# To do
1 > From the fishing thread, reproduce the passage starting at "Wrong way Patuxent" and ending at "to come along.".
2 > According to the fishing thread, where on the base can the fishing license be bought?
3 > Give every distinct username that appears as a post heading in the fishing thread.

start Page excerpt

You guys aren't fishermen, you're WARRIORS . Great report!

Catman.


----------



## Wrong Way (May 29, 2003)

Where is PAX NAS and how far from DC is it? Does anyone have any info on this location? It seems like a great fishing spot.


----------



## FL FISHERMAN (Sep 30, 2002)

Wrong way Patuxent Naval Air Station is about an hour and 15 minutes from D.C. All you have to do is take Rt 4 East and it will run you right by the Base. You don't have to be military to go on the post but you will need a dod decal. If you don't have you will have to get a temporary pass which will take about 30 to 45 minutes. It is a great spot to fish. You should check it out. If you ever see me posting about going there you are welcome to come along.


----------



## Wrong Way (May 29, 2003)

You can get a DOD Decal at the enterance? Is this place opened 24-7 and is there a fee to enter? With SPSP fishing hours changing, I'm looking for a place to fish closer to home. Thanks for the invite and info Fisherman.


----------



## FL FISHERMAN (Sep 30, 2002)

You can't get a dod decal unless you have registered your car on post and have a valid reason on why you would need one being a civilian. All you will get is a temporary pass so you can enter the post. The only fee there is a one time $5 license to fish on the post which can be bought at the recreational center on the base. You can fish pretty much anywhere on the base 24/ 7. It is a training area for test pilots so some areas are marked Off limits.


----------



## SurfMan (Jun 4, 2003)

*Great Post Guys...*

WOW  I have to commend you guys... CatMan is right, WARRIORS! I just got back from the OuterBanks and I wish that I had even close to the report that you had.

end Page excerpt
start Dataset content

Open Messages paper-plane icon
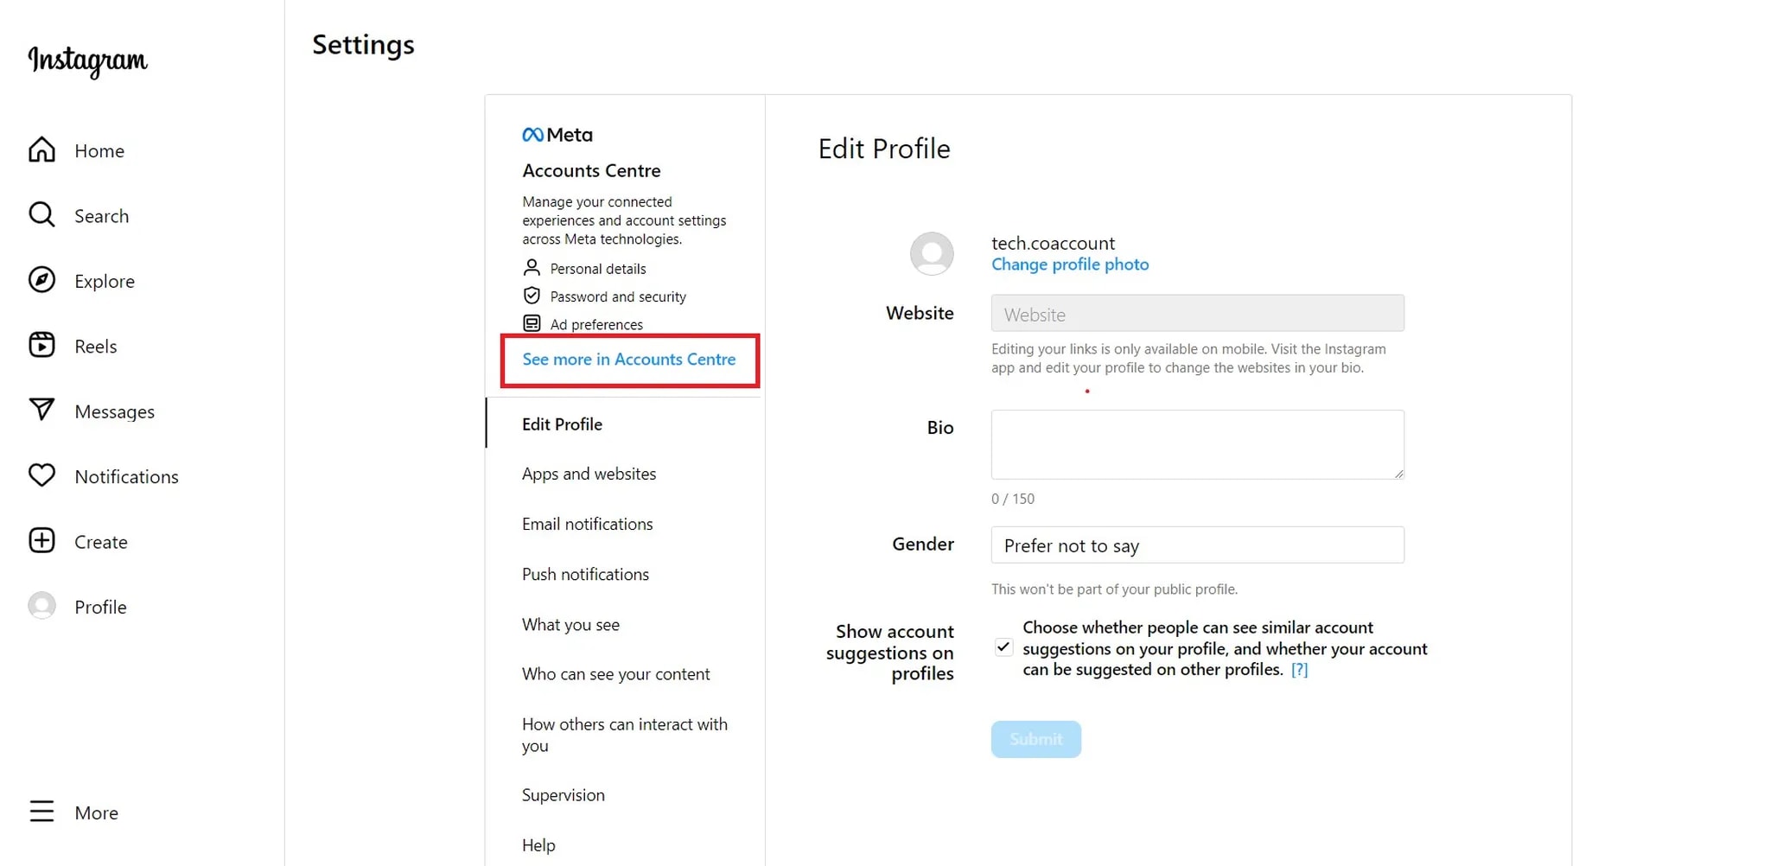 (x=41, y=411)
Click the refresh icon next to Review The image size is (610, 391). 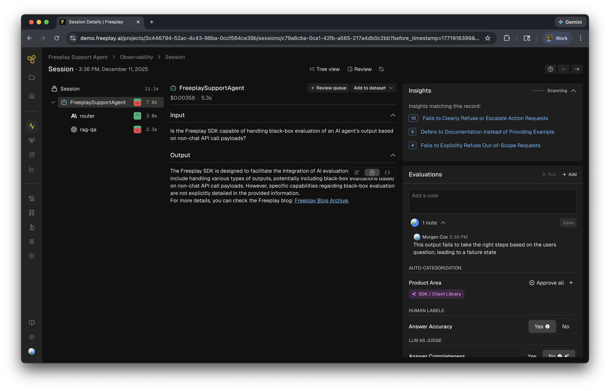tap(381, 69)
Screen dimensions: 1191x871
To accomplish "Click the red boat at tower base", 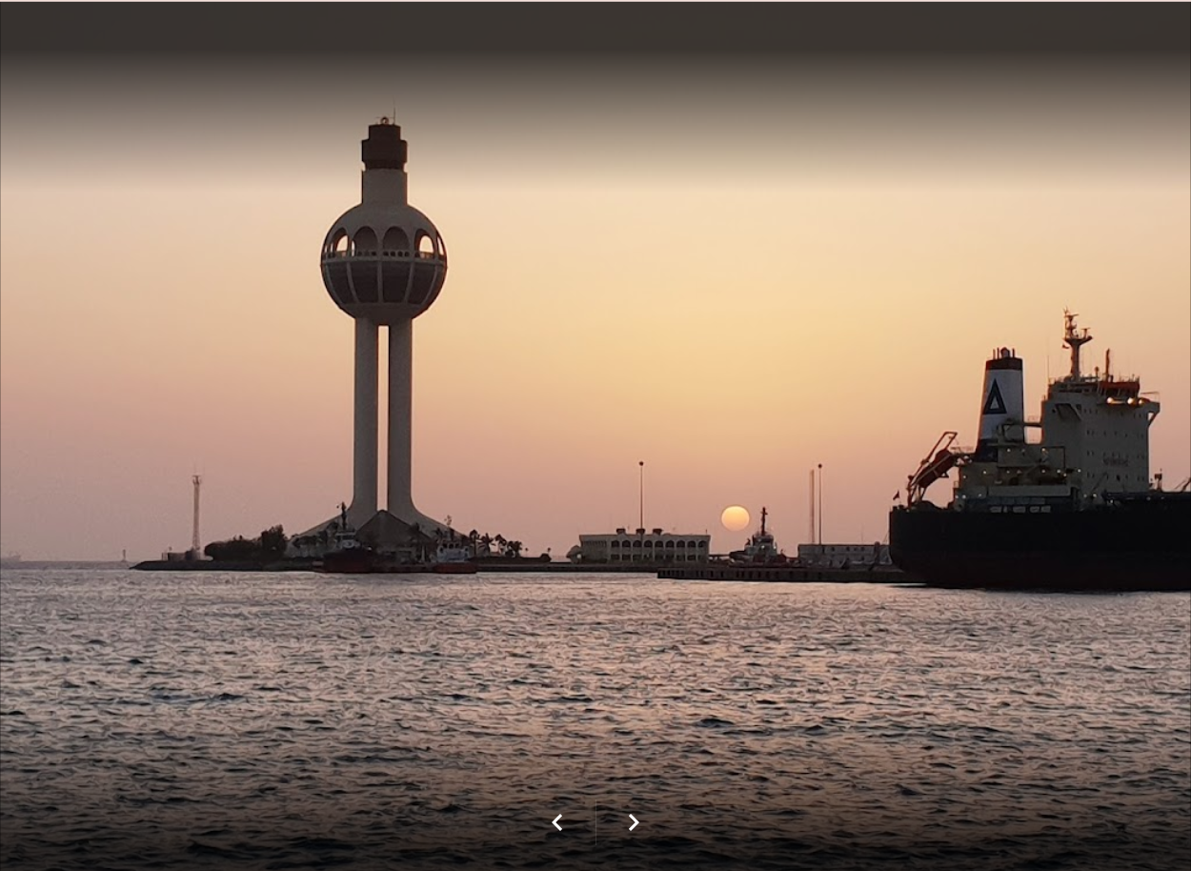I will (347, 559).
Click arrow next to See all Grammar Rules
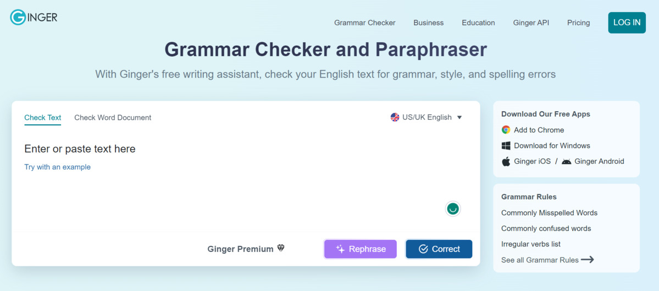 click(588, 260)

end Dataset content

# Answers for this exercise
1 >
Wrong way Patuxent Naval Air Station is about an hour and 15 minutes from D.C. All you have to do is take Rt 4 East and it will run you right by the Base. You don't have to be military to go on the post but you will need a dod decal. If you don't have you will have to get a temporary pass which will take about 30 to 45 minutes. It is a great spot to fish. You should check it out. If you ever see me posting about going there you are welcome to come along.

2 > At the recreational center on the base.

3 > Wrong Way, FL FISHERMAN, SurfMan